■ About this exercise: Set down, exactly as written, the lines from the line holding "Where should I click to: Click" to the end of the data, inclusive, skipping any pictures.

****************************************

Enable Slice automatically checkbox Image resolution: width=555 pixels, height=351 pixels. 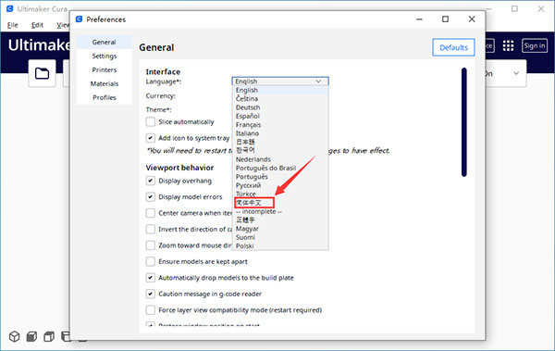coord(151,121)
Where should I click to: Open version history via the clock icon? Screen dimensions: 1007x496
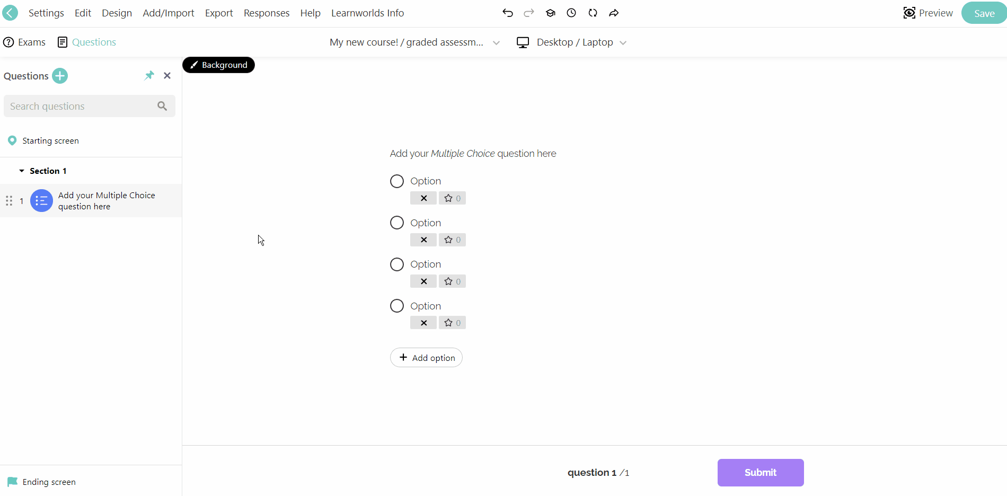point(571,13)
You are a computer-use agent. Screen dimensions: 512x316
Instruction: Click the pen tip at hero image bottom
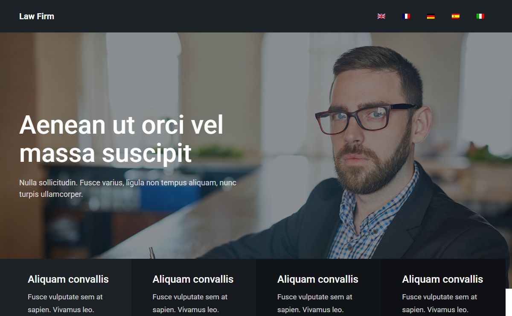click(151, 253)
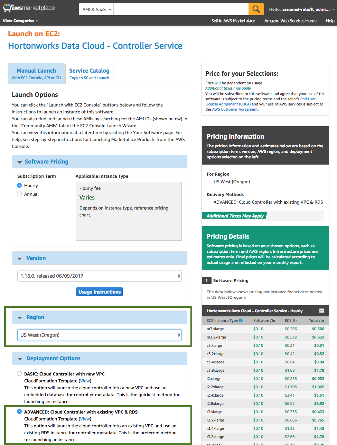Choose BASIC Cloud Controller with new VPC
This screenshot has height=445, width=337.
[20, 373]
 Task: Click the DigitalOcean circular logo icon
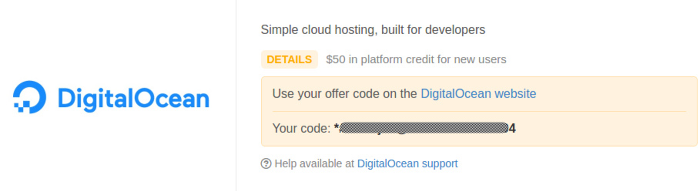[x=30, y=96]
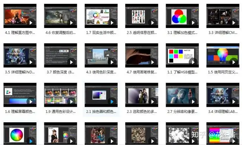Click play icon on 4.7 使用画笔修复 thumbnail
The height and width of the screenshot is (145, 242).
[153, 62]
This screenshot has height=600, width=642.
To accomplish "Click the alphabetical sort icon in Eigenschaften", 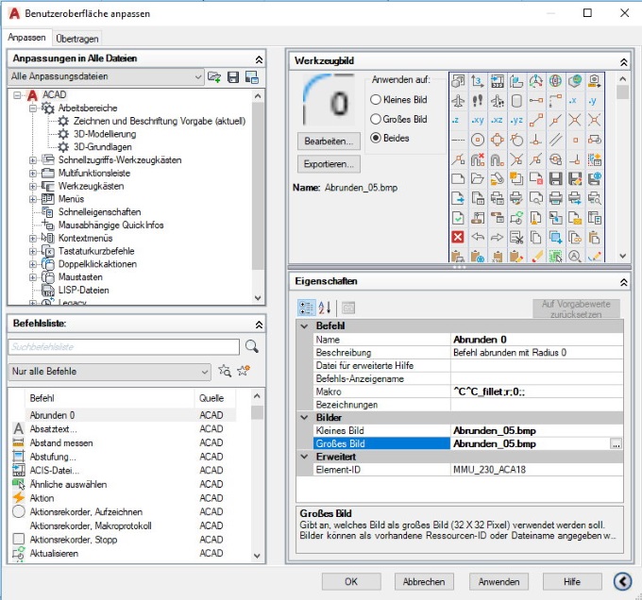I will pos(326,307).
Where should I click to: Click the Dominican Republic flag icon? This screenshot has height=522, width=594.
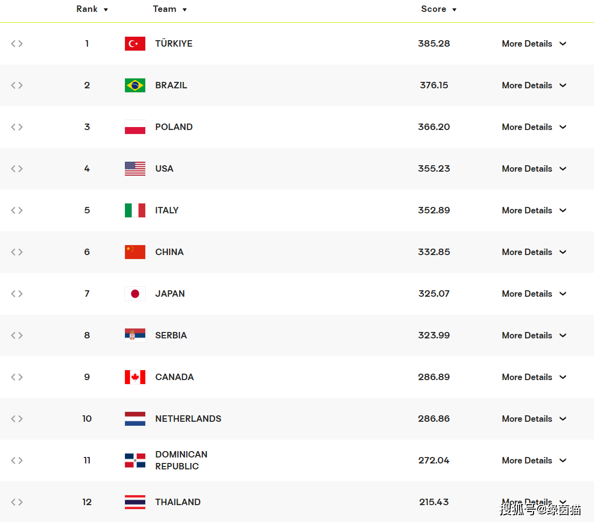click(x=135, y=460)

****************************************

■ Solution to this exercise:
Where should I click to: Click the Dominican Republic flag icon? This screenshot has height=522, width=594.
click(x=135, y=460)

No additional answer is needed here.